**Saved data entries:**
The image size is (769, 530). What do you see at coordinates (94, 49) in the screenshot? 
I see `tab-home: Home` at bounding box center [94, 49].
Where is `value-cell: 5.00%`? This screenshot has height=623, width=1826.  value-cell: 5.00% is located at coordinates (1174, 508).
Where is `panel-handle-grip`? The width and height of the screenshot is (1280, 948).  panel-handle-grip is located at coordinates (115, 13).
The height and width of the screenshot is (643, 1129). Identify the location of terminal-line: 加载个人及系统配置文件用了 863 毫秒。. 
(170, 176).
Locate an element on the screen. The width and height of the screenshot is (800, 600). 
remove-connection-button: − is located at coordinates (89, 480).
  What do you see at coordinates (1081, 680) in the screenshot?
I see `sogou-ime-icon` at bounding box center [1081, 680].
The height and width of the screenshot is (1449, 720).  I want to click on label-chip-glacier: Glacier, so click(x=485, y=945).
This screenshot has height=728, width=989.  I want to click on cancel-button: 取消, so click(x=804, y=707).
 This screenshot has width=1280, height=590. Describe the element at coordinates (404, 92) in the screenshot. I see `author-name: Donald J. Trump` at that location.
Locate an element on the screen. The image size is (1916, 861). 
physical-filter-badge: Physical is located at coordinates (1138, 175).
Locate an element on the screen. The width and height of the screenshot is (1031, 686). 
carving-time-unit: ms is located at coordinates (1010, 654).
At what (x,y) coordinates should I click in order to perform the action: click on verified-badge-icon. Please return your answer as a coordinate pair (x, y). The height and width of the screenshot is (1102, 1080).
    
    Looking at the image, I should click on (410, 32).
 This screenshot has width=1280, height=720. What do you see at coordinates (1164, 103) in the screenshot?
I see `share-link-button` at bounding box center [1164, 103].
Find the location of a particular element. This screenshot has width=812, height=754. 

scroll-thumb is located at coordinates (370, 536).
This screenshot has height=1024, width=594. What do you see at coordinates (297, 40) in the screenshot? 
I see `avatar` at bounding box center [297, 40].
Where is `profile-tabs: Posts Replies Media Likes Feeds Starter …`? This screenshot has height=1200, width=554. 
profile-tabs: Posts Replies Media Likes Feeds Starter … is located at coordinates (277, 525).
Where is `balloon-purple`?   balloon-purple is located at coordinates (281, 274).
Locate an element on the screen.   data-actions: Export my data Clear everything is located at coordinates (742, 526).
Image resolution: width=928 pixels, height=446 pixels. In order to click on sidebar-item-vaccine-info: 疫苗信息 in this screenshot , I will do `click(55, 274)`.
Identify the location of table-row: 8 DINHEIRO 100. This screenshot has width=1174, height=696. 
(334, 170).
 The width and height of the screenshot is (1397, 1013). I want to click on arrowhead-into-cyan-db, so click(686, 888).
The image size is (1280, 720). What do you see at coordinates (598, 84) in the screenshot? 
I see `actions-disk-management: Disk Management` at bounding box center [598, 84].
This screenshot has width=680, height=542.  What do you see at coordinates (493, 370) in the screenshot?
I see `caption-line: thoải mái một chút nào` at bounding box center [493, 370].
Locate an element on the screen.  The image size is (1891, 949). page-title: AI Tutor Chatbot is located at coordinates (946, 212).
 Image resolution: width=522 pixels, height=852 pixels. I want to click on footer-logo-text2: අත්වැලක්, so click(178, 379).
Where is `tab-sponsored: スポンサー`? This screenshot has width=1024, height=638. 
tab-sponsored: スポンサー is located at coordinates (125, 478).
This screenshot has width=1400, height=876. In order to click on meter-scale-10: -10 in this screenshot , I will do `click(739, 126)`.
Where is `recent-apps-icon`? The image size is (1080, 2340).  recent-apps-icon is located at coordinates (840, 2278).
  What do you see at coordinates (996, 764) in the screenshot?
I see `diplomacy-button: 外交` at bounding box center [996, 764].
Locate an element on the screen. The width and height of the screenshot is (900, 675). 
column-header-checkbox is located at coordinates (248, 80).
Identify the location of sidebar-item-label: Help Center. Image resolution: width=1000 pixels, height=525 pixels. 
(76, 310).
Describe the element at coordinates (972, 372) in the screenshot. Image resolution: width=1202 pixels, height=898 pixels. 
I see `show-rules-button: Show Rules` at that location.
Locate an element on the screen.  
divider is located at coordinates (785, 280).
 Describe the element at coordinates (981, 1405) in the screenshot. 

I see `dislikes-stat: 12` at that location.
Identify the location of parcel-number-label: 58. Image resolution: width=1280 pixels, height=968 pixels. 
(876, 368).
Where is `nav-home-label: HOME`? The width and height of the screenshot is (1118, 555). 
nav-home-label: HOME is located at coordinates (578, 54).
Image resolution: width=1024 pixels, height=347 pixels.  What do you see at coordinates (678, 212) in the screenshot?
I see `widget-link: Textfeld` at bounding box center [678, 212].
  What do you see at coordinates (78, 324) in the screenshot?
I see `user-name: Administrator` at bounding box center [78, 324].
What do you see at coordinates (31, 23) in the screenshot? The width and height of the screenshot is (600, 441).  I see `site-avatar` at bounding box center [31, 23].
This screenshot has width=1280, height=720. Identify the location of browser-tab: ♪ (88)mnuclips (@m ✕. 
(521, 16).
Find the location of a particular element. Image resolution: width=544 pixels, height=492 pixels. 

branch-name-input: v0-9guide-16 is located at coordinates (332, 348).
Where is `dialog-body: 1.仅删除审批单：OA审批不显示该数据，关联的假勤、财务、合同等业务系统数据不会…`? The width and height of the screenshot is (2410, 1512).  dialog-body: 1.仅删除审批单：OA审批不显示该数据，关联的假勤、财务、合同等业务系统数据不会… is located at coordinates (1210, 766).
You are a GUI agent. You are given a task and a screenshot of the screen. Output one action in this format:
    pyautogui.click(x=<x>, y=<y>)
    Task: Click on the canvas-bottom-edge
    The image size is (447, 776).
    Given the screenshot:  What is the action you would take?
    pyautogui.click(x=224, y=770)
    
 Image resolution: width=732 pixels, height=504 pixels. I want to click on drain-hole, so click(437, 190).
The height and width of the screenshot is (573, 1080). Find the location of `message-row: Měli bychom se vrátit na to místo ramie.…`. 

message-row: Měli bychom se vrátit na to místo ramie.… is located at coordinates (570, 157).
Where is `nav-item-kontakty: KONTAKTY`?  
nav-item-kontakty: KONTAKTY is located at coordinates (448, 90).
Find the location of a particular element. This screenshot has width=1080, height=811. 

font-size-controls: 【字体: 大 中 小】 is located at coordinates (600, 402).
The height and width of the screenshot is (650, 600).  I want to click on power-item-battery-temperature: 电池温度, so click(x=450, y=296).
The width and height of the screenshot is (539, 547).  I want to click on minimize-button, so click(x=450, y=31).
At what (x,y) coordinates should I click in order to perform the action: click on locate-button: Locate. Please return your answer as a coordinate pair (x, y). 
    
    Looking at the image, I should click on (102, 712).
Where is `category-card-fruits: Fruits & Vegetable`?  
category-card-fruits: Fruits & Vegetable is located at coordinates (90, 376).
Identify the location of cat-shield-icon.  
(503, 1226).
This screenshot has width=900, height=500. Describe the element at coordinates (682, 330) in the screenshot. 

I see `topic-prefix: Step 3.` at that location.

**REQUEST:**
Change every occurrence of "Locate an element on the screen" to "Find an element on the screen" in the records and reproduce them, leaving everything else unchanged.

**RESULT:**
The image size is (769, 530). What do you see at coordinates (94, 49) in the screenshot? 
I see `tab-home: Home` at bounding box center [94, 49].
Where is `value-cell: 5.00%`? This screenshot has height=623, width=1826.  value-cell: 5.00% is located at coordinates (1174, 508).
Where is `panel-handle-grip`? The width and height of the screenshot is (1280, 948).  panel-handle-grip is located at coordinates (115, 13).
The height and width of the screenshot is (643, 1129). Identify the location of terminal-line: 加载个人及系统配置文件用了 863 毫秒。. 
(170, 176).
Find an element on the screen. The width and height of the screenshot is (800, 600). 
remove-connection-button: − is located at coordinates (89, 480).
  What do you see at coordinates (1081, 680) in the screenshot?
I see `sogou-ime-icon` at bounding box center [1081, 680].
The height and width of the screenshot is (1449, 720).  I want to click on label-chip-glacier: Glacier, so click(x=485, y=945).
This screenshot has height=728, width=989.  I want to click on cancel-button: 取消, so click(x=804, y=707).
 This screenshot has width=1280, height=590. Describe the element at coordinates (404, 92) in the screenshot. I see `author-name: Donald J. Trump` at that location.
Find an element on the screen. The image size is (1916, 861). 
physical-filter-badge: Physical is located at coordinates (1138, 175).
Find an element on the screen. The width and height of the screenshot is (1031, 686). 
carving-time-unit: ms is located at coordinates (1010, 654).
At what (x,y) coordinates should I click in order to perform the action: click on verified-badge-icon. Please return your answer as a coordinate pair (x, y). The height and width of the screenshot is (1102, 1080).
    
    Looking at the image, I should click on (410, 32).
 This screenshot has width=1280, height=720. What do you see at coordinates (1164, 103) in the screenshot?
I see `share-link-button` at bounding box center [1164, 103].
Find the location of a particular element. This screenshot has width=812, height=754. 

scroll-thumb is located at coordinates (370, 536).
This screenshot has height=1024, width=594. What do you see at coordinates (297, 40) in the screenshot? 
I see `avatar` at bounding box center [297, 40].
Where is `profile-tabs: Posts Replies Media Likes Feeds Starter …`? This screenshot has height=1200, width=554. 
profile-tabs: Posts Replies Media Likes Feeds Starter … is located at coordinates (277, 525).
Where is `balloon-purple`?   balloon-purple is located at coordinates (281, 274).
Find an element on the screen.   data-actions: Export my data Clear everything is located at coordinates (742, 526).
Image resolution: width=928 pixels, height=446 pixels. In order to click on sidebar-item-vaccine-info: 疫苗信息 in this screenshot , I will do `click(55, 274)`.
Identify the location of table-row: 8 DINHEIRO 100. This screenshot has width=1174, height=696. 
(334, 170).
 The width and height of the screenshot is (1397, 1013). I want to click on arrowhead-into-cyan-db, so click(686, 888).
The image size is (1280, 720). What do you see at coordinates (598, 84) in the screenshot? 
I see `actions-disk-management: Disk Management` at bounding box center [598, 84].
This screenshot has width=680, height=542.  What do you see at coordinates (493, 370) in the screenshot?
I see `caption-line: thoải mái một chút nào` at bounding box center [493, 370].
Find an element on the screen.  The image size is (1891, 949). page-title: AI Tutor Chatbot is located at coordinates (946, 212).
 Image resolution: width=522 pixels, height=852 pixels. I want to click on footer-logo-text2: අත්වැලක්, so click(178, 379).
Where is `tab-sponsored: スポンサー`? This screenshot has width=1024, height=638. 
tab-sponsored: スポンサー is located at coordinates (125, 478).
This screenshot has width=1400, height=876. In order to click on meter-scale-10: -10 in this screenshot , I will do `click(739, 126)`.
Where is `recent-apps-icon`? The image size is (1080, 2340).  recent-apps-icon is located at coordinates (840, 2278).
  What do you see at coordinates (996, 764) in the screenshot?
I see `diplomacy-button: 外交` at bounding box center [996, 764].
Find an element on the screen. The width and height of the screenshot is (900, 675). 
column-header-checkbox is located at coordinates (248, 80).
Identify the location of sidebar-item-label: Help Center. Image resolution: width=1000 pixels, height=525 pixels. 
(76, 310).
Describe the element at coordinates (972, 372) in the screenshot. Image resolution: width=1202 pixels, height=898 pixels. 
I see `show-rules-button: Show Rules` at that location.
Find an element on the screen.  
divider is located at coordinates (785, 280).
 Describe the element at coordinates (981, 1405) in the screenshot. 

I see `dislikes-stat: 12` at that location.
Identify the location of parcel-number-label: 58. Image resolution: width=1280 pixels, height=968 pixels. 
(876, 368).
Where is `nav-home-label: HOME`? The width and height of the screenshot is (1118, 555). 
nav-home-label: HOME is located at coordinates (578, 54).
Image resolution: width=1024 pixels, height=347 pixels.  What do you see at coordinates (678, 212) in the screenshot?
I see `widget-link: Textfeld` at bounding box center [678, 212].
  What do you see at coordinates (78, 324) in the screenshot?
I see `user-name: Administrator` at bounding box center [78, 324].
What do you see at coordinates (31, 23) in the screenshot? The width and height of the screenshot is (600, 441).  I see `site-avatar` at bounding box center [31, 23].
This screenshot has width=1280, height=720. Identify the location of browser-tab: ♪ (88)mnuclips (@m ✕. 
(521, 16).
Find the location of a particular element. Image resolution: width=544 pixels, height=492 pixels. 

branch-name-input: v0-9guide-16 is located at coordinates (332, 348).
Where is `dialog-body: 1.仅删除审批单：OA审批不显示该数据，关联的假勤、财务、合同等业务系统数据不会…`? The width and height of the screenshot is (2410, 1512).  dialog-body: 1.仅删除审批单：OA审批不显示该数据，关联的假勤、财务、合同等业务系统数据不会… is located at coordinates (1210, 766).
You are a GUI agent. You are given a task and a screenshot of the screen. Output one action in this format:
    pyautogui.click(x=<x>, y=<y>)
    Task: Click on the canvas-bottom-edge
    The image size is (447, 776).
    Given the screenshot:  What is the action you would take?
    pyautogui.click(x=224, y=770)
    
 Image resolution: width=732 pixels, height=504 pixels. I want to click on drain-hole, so click(437, 190).
The height and width of the screenshot is (573, 1080). Find the location of `message-row: Měli bychom se vrátit na to místo ramie.…`. 

message-row: Měli bychom se vrátit na to místo ramie.… is located at coordinates (570, 157).
Where is `nav-item-kontakty: KONTAKTY`?  
nav-item-kontakty: KONTAKTY is located at coordinates (448, 90).
Find the location of a particular element. This screenshot has width=1080, height=811. 

font-size-controls: 【字体: 大 中 小】 is located at coordinates (600, 402).
The height and width of the screenshot is (650, 600).  I want to click on power-item-battery-temperature: 电池温度, so click(x=450, y=296).
The width and height of the screenshot is (539, 547).  I want to click on minimize-button, so click(x=450, y=31).
At what (x,y) coordinates should I click in order to perform the action: click on locate-button: Locate. Please return your answer as a coordinate pair (x, y). 
    
    Looking at the image, I should click on (102, 712).
Where is `category-card-fruits: Fruits & Vegetable`?  
category-card-fruits: Fruits & Vegetable is located at coordinates (90, 376).
Identify the location of cat-shield-icon.  
(503, 1226).
This screenshot has width=900, height=500. Describe the element at coordinates (682, 330) in the screenshot. 

I see `topic-prefix: Step 3.` at that location.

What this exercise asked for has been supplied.